Start of Data to examine

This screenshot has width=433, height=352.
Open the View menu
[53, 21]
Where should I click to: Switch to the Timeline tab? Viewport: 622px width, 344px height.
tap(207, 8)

End of Data to examine

§ What to do:
Word for word, write out every record in the listing.

§ Response:
This screenshot has width=433, height=352.
Open the View menu
[53, 21]
Where should I click to: Switch to the Timeline tab? Viewport: 622px width, 344px height.
tap(207, 8)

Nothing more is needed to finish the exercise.